2.3.3 反应时间的选择实验考察了反应时间对可视化响应信号的影响(图5)，当反应时间为15 min时，A670/A518基本达到最大稳定值，表明15 min足以达到反应平衡。因此L-Cys/MBA-Au NPs测定Rac的最佳反应时间为15 min。

图5 A670/A518与反应时间的关系Fig.5 The influence of incubation time on the absorbance ratio of A670/A518 for 4.5 nmol/L L-Cys/MBA-Au NPs with the addition of 20 μmol/L Rac

2.4 Rac的可视化检测

在最优条件下，以A670/A518作为响应信号进行Rac定量分析。如图6所示，当Rac浓度从200 nmol/L逐渐增加到100 μmol/L时，518 nm处的吸收峰逐渐减小，在670 nm处出现一个新的吸收峰并且吸光度逐渐增大。可以清楚地看到颜色从红色变成紫色，最后变成紫蓝色(图6中插图)。在200 nmol/L～15 μmol/L范围内，A670/A518值与Rac浓度呈良好的线性关系，线性方程为y=0.0875x+0.1038(R2=0.9942)，检测限(S/N=3)为95.38 nmol/L。
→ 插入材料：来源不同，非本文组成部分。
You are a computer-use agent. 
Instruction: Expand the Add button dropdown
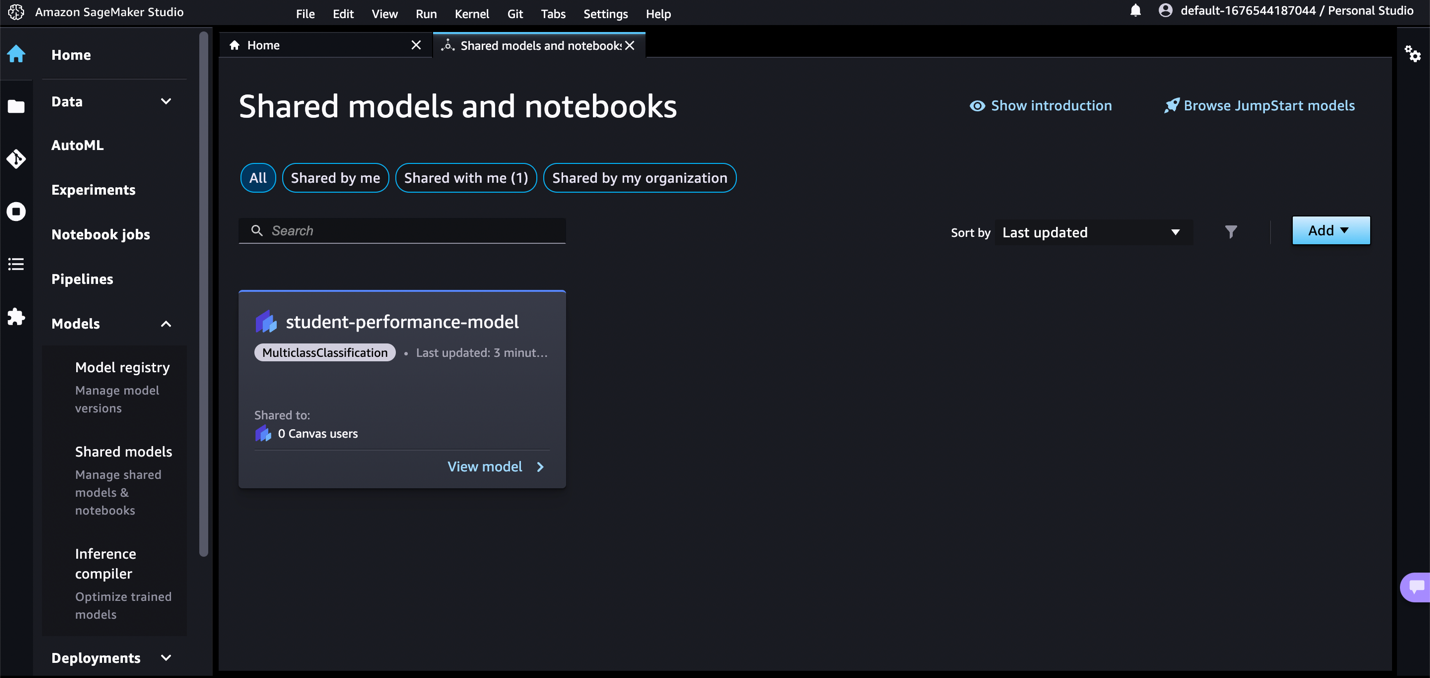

图6 L-Cys/MBA-Au NPs溶液加入不同浓度Rac的紫外-可见吸收光谱Fig.6 (A) UV-Vis absorption spectra of L-Cys/MBA-Au NPs with different concentrations of RaccRac(a - o):0.20,0.50,1.0,1.6,2.0,3.0,4.0,6.0,8.0,10,15 μmol/L.

2.5 选择性

为了评价该可视化方法的选择性，对实际样品中可能存在的AA、Fru、Lac、Lys、Urea、KCl、NaCl、CaCl2、和FeCl3等常见干扰物进行了研究，以评价所建立的Rac检测方法的特异性和选择性。如图7所示，将20 μmol/L Rac加入L-Cys/MBA-Au NPs，引起A670/A518值急剧增加，对应溶液颜色由红色变为紫蓝色。在相同的实验条件下，将200 μmol/L干扰物加入到L-Cys/MBA-Au NPs中，A670/A518变化不大，对应溶液颜色基本无变化，说明可视化传感器对Rac有较好的选择性。
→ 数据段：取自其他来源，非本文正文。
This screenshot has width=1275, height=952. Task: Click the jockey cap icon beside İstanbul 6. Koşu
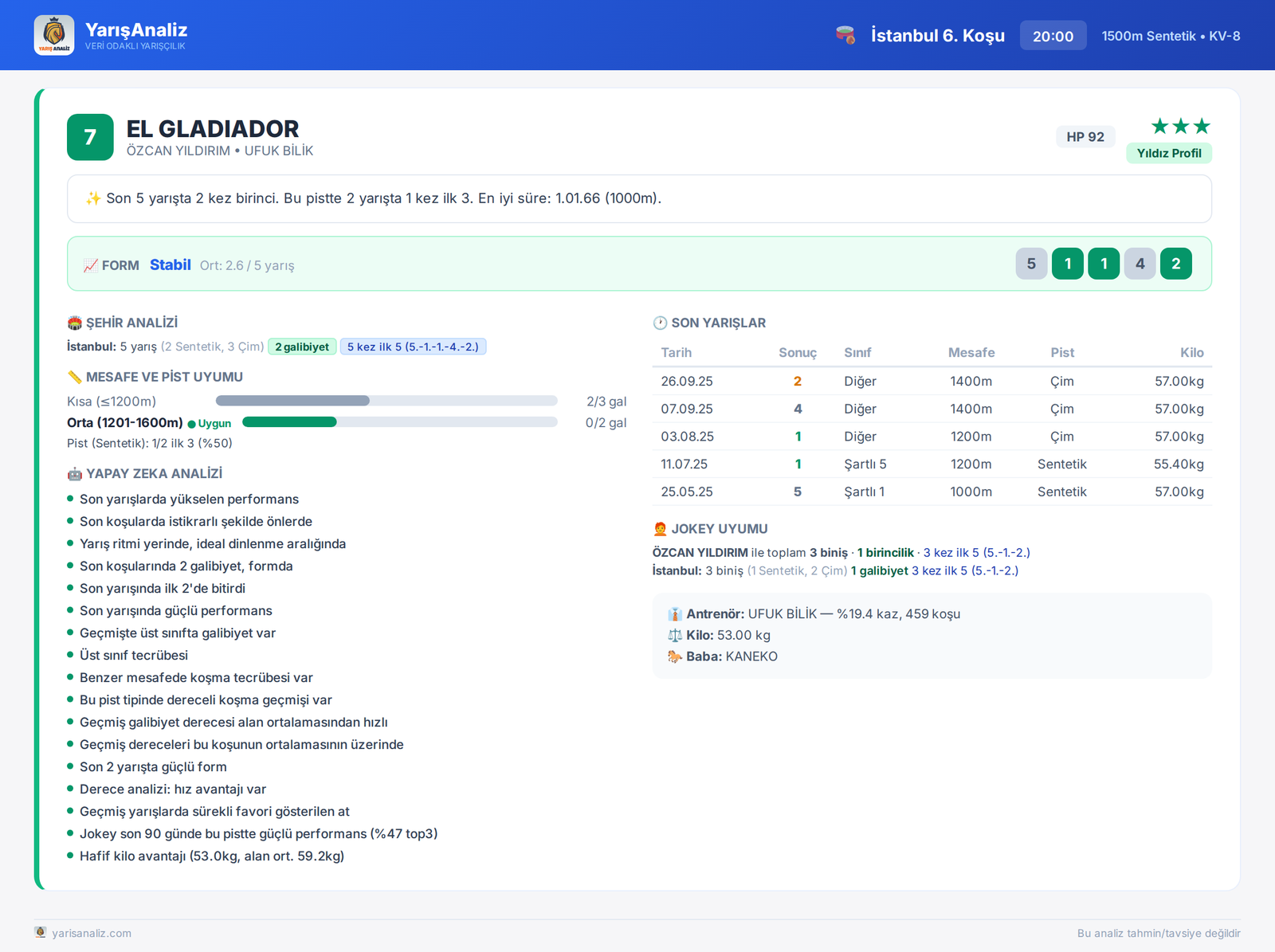[x=845, y=35]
图7 可视化传感器的选择性实验Fig.7 Selectivity of the colorimetric sensor

2.6 实际样品检测

为了考察该方法的实际应用，在牛奶和猪肉样品中进行了加标回收实验，每个样品平行测定5次，牛奶和猪肉中均未检出Rac。如表1所示，牛奶样品中Rac的平均回收率分别为99.5%～126.9%，猪肉样品平均回收率为92.5%～103.8%，RSD均小于5%，说明该方法准确、可靠，能够实现检测实际样品Rac的检测。

表1 样品中Rac的测定结果及其回收率Table 1 Recovery results of Rac in real samples

3 结论

本文以L-Cys/MBA-Au NPs为探针，建立了一种简单、便捷检测Rac的可视化传感器。该传感器的构建基于Rac中的羟基和氨基与L-Cys/MBA-Au NPs的羟基/羧基/氨基具有强烈的氢键作用使得L-Cys/MBA-Au NPs由红色变为紫色，同时吸收光谱发生改变。该传感器具有良好的灵敏度、选择性，可用于实际样品中Rac的检测。